▶ _Excerpt to read_:
════════════════

# Buying 90 or 82 zero flute counter sinks.



## COMachinist (Apr 7, 2021)

Went over to Amazon to look at a set zero flute counter sinks/deburring tools, found 60, 82 and 90 degree. I want to just to buy the most useful set for deburring holes. What do most of you use?
CH


----------



## macardoso (Apr 7, 2021)

82 degree fits flat head screws, 90 degrees is typical for deburring. 

Honestly, for small chamfers you'll never notice the difference between 82 and 90, making the 82 more versatile when you need to countersink a hole for a screw.


----------



## Winegrower (Apr 7, 2021)

I have seen it explained that metric screws are 90 degree, inch are 82.


----------



## macardoso (Apr 7, 2021)

Winegrower said:


> I have seen it explained that metric screws are 90 degree, inch are 82.


Ah, interesting, very possible


----------



## keeena (Apr 7, 2021)

Winegrower is right about the included angle for imperial (82*) vs. metric (90*) flat-head fasteners. You could buy the one which aligns with the system you use the most in case you ever have a need to sink a flat-head?

I use 90* for deburr/chamfer only because it results in an 'even' appearance (width and depth being the same).


----------



## shadetreedad (Apr 7, 2021)

Winegrower said:


> I have seen it explained that metric screws are 90 degree, inch are 82.


Correct, and 100 degree is aircraft.
mike


----------



## darkzero (Apr 7, 2021)

I use 90° for chamfers cause that'll give you a 45° chamfer. I also own 82° & 100° but for countersinking for flat screws.


----------



## Braeden P (Apr 7, 2021)

I have an aircraft countersink tool made by Martin aircraft tool really neat tool


----------



## Aukai (Apr 7, 2021)

Are the angles or live centers 60*?


----------



## darkzero (Apr 7, 2021)

Aukai said:


> Are the angles or live centers 60*?



Usually they are. But not for all bull centers & not sure about live centers with all the interchangeable tips. Regardless a countersink is not normally used to drill centers for use with a dead/live center. Countersinks need an existing hole in order to cut.

════════════════

▶ _Records shown_:
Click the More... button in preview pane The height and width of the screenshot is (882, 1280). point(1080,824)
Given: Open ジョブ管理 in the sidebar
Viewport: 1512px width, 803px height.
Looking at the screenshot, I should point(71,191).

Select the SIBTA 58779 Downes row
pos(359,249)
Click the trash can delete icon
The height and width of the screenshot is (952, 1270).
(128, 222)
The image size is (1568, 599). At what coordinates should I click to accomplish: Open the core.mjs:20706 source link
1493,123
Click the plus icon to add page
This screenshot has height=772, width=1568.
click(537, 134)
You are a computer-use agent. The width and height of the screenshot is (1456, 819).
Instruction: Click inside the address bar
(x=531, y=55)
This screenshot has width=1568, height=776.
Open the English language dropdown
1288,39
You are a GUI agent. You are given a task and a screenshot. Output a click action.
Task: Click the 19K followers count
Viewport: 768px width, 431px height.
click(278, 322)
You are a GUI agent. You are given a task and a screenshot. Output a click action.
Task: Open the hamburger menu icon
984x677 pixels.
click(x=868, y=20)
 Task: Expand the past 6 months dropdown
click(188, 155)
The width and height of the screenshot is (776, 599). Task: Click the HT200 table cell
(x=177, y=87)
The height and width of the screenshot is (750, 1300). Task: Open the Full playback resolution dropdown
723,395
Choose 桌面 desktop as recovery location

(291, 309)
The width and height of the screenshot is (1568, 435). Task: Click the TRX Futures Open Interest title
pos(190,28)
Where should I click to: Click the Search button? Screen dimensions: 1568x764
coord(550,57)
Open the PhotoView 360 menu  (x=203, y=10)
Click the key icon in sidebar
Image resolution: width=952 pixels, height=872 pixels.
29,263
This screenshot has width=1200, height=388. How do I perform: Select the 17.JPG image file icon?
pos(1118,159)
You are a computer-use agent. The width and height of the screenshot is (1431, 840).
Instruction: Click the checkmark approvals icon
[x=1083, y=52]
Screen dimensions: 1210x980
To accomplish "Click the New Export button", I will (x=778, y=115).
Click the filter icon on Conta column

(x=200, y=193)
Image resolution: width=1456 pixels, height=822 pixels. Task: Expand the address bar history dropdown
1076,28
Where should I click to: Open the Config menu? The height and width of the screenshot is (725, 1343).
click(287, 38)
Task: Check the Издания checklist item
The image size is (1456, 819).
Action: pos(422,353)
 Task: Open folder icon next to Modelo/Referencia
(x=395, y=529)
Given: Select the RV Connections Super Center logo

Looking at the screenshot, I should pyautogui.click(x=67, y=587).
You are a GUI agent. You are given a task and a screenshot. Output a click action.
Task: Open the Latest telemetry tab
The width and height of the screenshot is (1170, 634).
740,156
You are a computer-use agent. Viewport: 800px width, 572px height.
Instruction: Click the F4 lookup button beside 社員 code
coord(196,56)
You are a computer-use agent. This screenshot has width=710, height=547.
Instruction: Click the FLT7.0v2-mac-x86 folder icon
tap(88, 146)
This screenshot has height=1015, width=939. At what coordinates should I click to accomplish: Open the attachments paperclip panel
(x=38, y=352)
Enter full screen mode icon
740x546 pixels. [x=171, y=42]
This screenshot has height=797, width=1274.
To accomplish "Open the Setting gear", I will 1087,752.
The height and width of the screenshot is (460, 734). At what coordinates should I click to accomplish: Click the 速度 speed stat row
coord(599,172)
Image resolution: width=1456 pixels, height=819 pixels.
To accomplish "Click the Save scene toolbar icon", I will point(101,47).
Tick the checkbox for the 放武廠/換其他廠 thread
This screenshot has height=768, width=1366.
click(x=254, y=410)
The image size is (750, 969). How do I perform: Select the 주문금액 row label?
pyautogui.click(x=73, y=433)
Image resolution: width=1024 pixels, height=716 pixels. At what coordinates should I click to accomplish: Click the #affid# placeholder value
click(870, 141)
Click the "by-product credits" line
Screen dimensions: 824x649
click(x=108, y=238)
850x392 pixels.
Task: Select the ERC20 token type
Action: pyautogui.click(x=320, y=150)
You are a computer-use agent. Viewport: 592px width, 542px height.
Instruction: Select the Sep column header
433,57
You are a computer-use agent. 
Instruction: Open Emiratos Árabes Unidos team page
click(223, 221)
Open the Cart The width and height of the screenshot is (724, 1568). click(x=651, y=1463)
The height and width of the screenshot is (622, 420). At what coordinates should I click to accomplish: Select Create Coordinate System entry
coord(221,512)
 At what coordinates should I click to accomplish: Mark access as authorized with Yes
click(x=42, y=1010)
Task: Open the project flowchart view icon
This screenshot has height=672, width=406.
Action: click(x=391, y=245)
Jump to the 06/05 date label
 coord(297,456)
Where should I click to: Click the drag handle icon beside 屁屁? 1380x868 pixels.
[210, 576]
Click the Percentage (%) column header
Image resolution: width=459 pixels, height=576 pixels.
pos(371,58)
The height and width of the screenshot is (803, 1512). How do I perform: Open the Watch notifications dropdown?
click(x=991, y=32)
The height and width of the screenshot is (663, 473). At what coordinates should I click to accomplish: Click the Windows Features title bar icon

════════════════

▶ _Exercise brief_: Return the passage of the countersink thread starting with "Winegrower is right" and going on through "being the same).", copied word for word.

▶ _The reply_:
Winegrower is right about the included angle for imperial (82*) vs. metric (90*) flat-head fasteners. You could buy the one which aligns with the system you use the most in case you ever have a need to sink a flat-head?

I use 90* for deburr/chamfer only because it results in an 'even' appearance (width and depth being the same).